**Exercise directions**
Below are records; please set down exactly the lines from the first through the one containing "Task: Toggle build plate adhesion off setting".

· · · · · · ·

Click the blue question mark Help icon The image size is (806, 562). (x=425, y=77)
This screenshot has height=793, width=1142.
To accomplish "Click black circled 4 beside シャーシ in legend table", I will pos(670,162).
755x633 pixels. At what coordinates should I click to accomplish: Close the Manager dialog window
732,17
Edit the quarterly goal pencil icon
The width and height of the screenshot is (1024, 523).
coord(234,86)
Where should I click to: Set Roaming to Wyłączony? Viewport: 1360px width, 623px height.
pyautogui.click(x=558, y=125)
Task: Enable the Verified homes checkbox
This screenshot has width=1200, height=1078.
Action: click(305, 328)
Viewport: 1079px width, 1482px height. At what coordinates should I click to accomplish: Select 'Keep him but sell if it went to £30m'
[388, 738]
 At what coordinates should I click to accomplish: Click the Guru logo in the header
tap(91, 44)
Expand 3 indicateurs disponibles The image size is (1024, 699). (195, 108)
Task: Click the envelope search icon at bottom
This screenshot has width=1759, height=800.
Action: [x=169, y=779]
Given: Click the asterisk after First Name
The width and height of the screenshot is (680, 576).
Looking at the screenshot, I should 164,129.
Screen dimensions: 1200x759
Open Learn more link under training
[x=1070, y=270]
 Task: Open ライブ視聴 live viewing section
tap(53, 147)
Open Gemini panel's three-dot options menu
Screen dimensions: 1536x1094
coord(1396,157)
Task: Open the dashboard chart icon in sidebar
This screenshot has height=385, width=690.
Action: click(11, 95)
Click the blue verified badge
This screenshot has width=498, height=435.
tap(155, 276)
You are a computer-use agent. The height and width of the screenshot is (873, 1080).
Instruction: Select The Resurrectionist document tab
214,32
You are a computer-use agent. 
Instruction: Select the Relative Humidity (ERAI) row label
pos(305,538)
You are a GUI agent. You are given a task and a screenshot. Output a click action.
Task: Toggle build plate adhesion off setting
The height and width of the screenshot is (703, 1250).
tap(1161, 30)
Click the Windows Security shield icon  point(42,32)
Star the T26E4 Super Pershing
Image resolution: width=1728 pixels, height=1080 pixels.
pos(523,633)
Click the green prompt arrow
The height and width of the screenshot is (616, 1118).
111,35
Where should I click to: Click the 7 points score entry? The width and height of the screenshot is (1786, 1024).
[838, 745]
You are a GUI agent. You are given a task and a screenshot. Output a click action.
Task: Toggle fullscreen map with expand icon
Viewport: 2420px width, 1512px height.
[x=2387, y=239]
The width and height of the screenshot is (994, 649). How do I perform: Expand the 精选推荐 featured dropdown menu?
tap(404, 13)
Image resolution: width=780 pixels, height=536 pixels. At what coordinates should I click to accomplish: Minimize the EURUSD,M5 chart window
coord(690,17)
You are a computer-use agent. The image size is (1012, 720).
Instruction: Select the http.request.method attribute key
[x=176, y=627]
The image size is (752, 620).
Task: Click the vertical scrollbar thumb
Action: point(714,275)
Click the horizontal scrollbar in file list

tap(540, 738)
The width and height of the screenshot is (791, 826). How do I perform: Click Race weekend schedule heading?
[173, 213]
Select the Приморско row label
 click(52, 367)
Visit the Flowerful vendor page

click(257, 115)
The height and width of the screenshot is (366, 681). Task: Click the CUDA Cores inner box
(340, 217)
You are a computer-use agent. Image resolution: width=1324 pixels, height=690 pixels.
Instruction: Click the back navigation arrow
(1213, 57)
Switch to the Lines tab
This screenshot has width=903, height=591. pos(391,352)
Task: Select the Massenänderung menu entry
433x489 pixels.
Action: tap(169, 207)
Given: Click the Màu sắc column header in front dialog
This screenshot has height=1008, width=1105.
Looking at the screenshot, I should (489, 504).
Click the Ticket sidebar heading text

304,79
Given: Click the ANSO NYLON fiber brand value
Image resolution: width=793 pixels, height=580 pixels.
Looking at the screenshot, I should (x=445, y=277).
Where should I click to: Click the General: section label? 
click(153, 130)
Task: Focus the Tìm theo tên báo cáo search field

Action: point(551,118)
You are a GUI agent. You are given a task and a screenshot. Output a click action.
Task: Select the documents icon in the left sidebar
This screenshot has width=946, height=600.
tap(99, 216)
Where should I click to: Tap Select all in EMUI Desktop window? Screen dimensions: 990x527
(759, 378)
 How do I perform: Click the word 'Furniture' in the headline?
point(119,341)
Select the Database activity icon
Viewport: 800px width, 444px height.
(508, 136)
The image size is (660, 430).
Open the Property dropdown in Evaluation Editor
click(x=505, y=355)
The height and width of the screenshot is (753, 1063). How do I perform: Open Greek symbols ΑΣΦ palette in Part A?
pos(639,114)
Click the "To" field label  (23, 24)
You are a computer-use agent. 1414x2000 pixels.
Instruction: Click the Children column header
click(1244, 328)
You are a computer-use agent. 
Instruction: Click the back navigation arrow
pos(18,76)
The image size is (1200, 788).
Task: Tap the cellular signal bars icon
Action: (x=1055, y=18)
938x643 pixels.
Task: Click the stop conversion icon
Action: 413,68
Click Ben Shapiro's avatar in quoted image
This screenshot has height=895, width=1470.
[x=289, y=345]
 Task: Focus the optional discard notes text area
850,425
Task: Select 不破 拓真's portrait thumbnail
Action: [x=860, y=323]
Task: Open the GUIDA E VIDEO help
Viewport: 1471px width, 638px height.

· · · · · · ·

**Answer for the task**
Click the blue question mark Help icon The image size is (806, 562). (x=425, y=77)
This screenshot has height=793, width=1142.
To accomplish "Click black circled 4 beside シャーシ in legend table", I will pos(670,162).
755x633 pixels. At what coordinates should I click to accomplish: Close the Manager dialog window
732,17
Edit the quarterly goal pencil icon
The width and height of the screenshot is (1024, 523).
coord(234,86)
Where should I click to: Set Roaming to Wyłączony? Viewport: 1360px width, 623px height.
pyautogui.click(x=558, y=125)
Task: Enable the Verified homes checkbox
This screenshot has width=1200, height=1078.
Action: click(305, 328)
Viewport: 1079px width, 1482px height. At what coordinates should I click to accomplish: Select 'Keep him but sell if it went to £30m'
[388, 738]
 At what coordinates should I click to accomplish: Click the Guru logo in the header
tap(91, 44)
Expand 3 indicateurs disponibles The image size is (1024, 699). (195, 108)
Task: Click the envelope search icon at bottom
This screenshot has width=1759, height=800.
Action: [x=169, y=779]
Given: Click the asterisk after First Name
The width and height of the screenshot is (680, 576).
Looking at the screenshot, I should 164,129.
Screen dimensions: 1200x759
Open Learn more link under training
[x=1070, y=270]
 Task: Open ライブ視聴 live viewing section
tap(53, 147)
Open Gemini panel's three-dot options menu
Screen dimensions: 1536x1094
coord(1396,157)
Task: Open the dashboard chart icon in sidebar
This screenshot has height=385, width=690.
Action: click(11, 95)
Click the blue verified badge
This screenshot has width=498, height=435.
tap(155, 276)
You are a computer-use agent. The height and width of the screenshot is (873, 1080).
Instruction: Select The Resurrectionist document tab
214,32
You are a computer-use agent. 
Instruction: Select the Relative Humidity (ERAI) row label
pos(305,538)
You are a GUI agent. You are given a task and a screenshot. Output a click action.
Task: Toggle build plate adhesion off setting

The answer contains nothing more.